Data for processing Block Start

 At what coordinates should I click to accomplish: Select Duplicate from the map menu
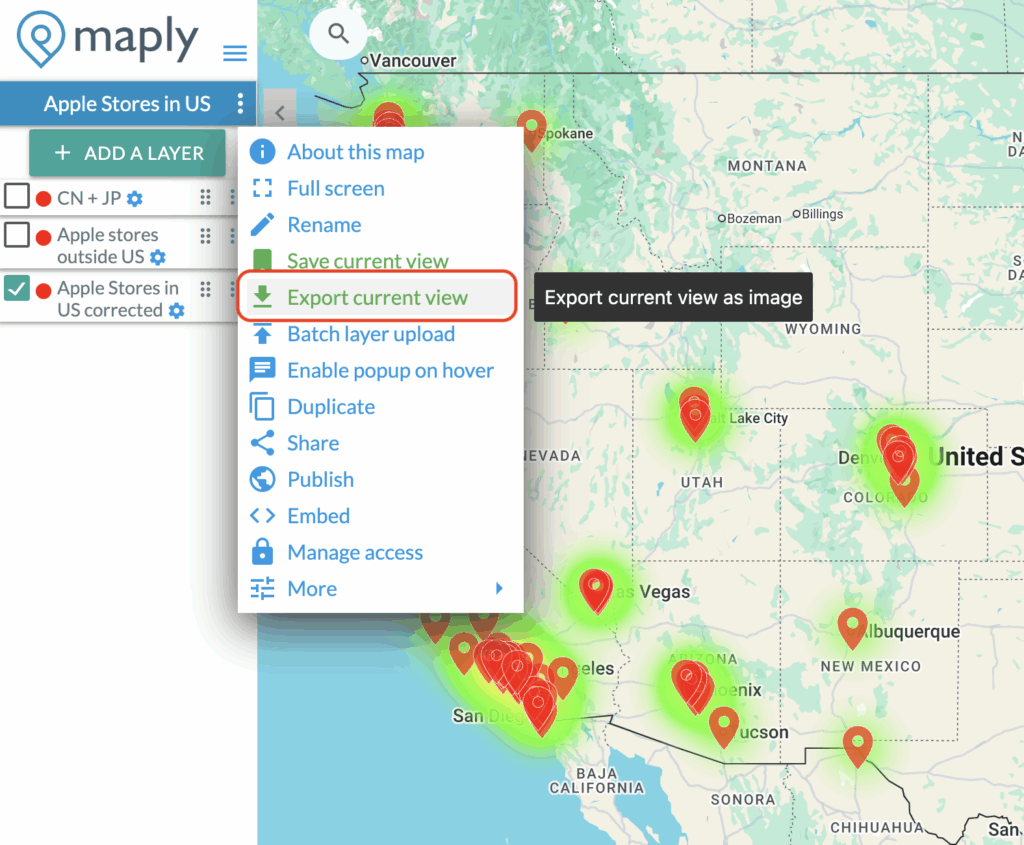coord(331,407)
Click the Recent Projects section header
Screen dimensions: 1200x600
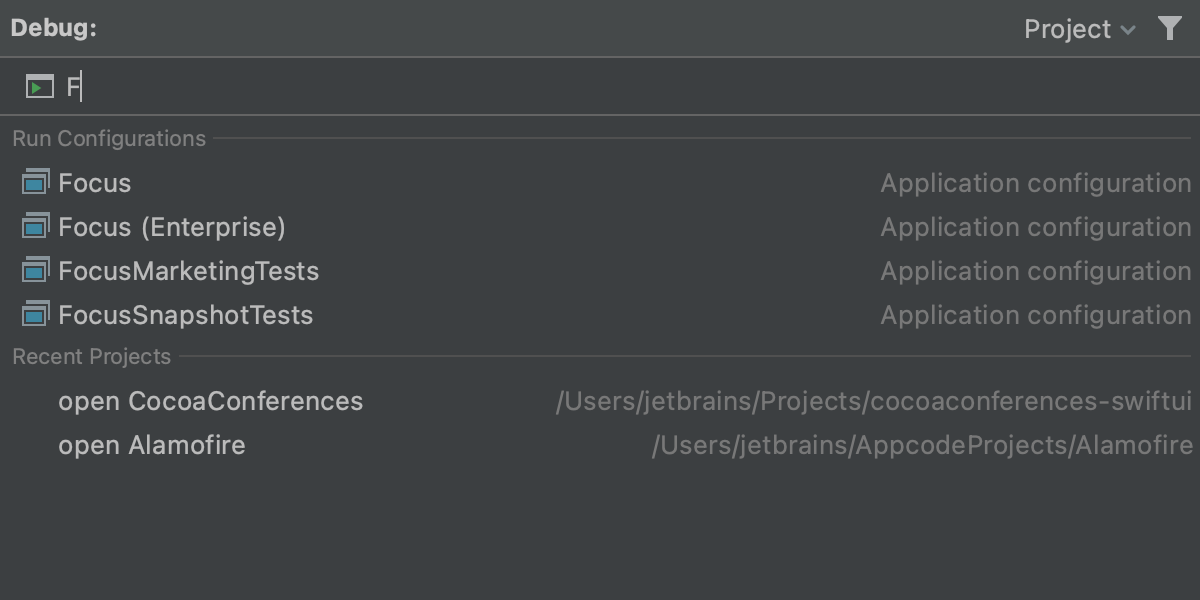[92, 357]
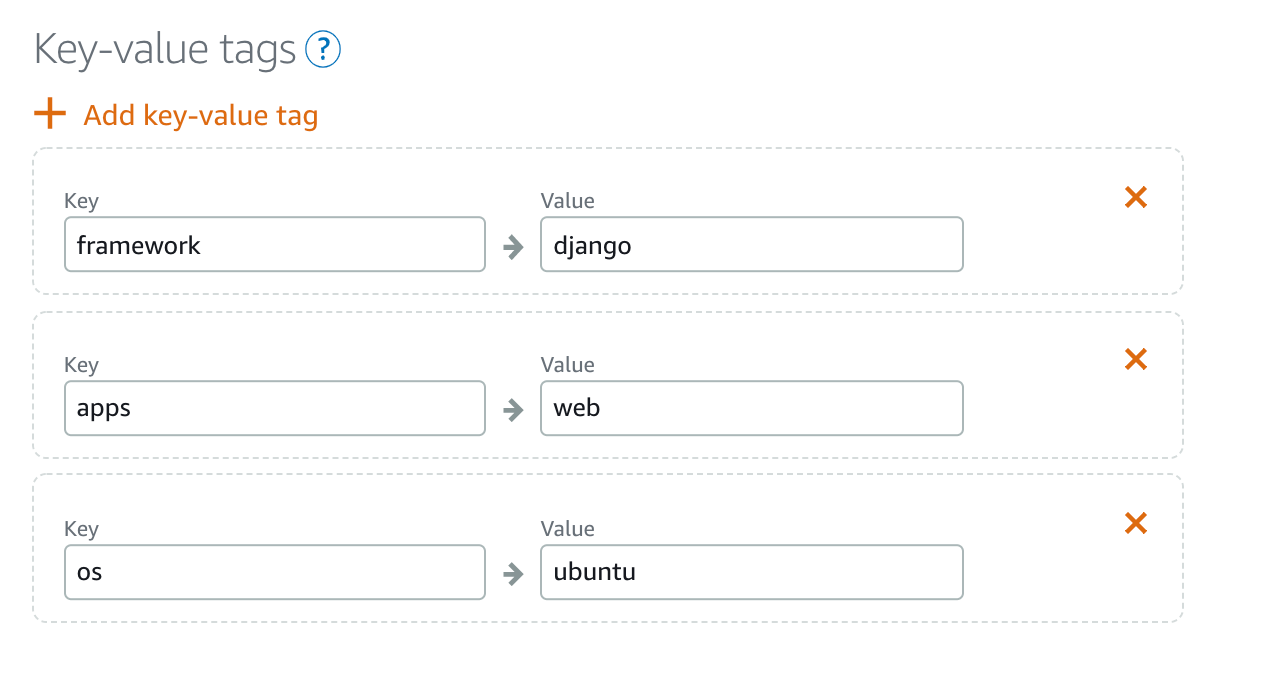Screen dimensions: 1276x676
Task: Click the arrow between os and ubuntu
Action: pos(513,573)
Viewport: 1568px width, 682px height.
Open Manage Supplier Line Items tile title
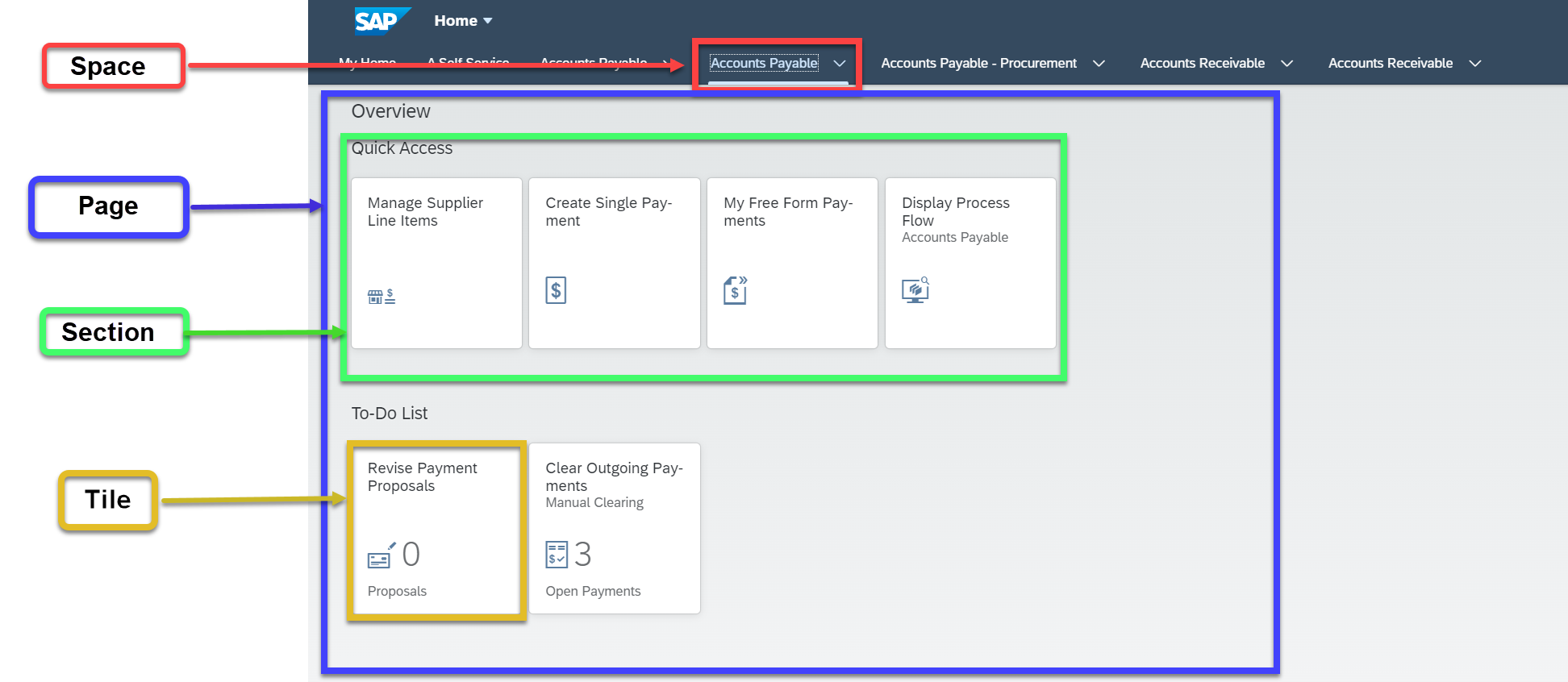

Data for processing Block End

[Work to complete]:
Reproduce precisely the lines of the listing above, from the line containing "Viewport: 1568px width, 682px height." to the last line, both ends included. Pictures are to be omitted.

[Task output]:
Viewport: 1568px width, 682px height.
Open Manage Supplier Line Items tile title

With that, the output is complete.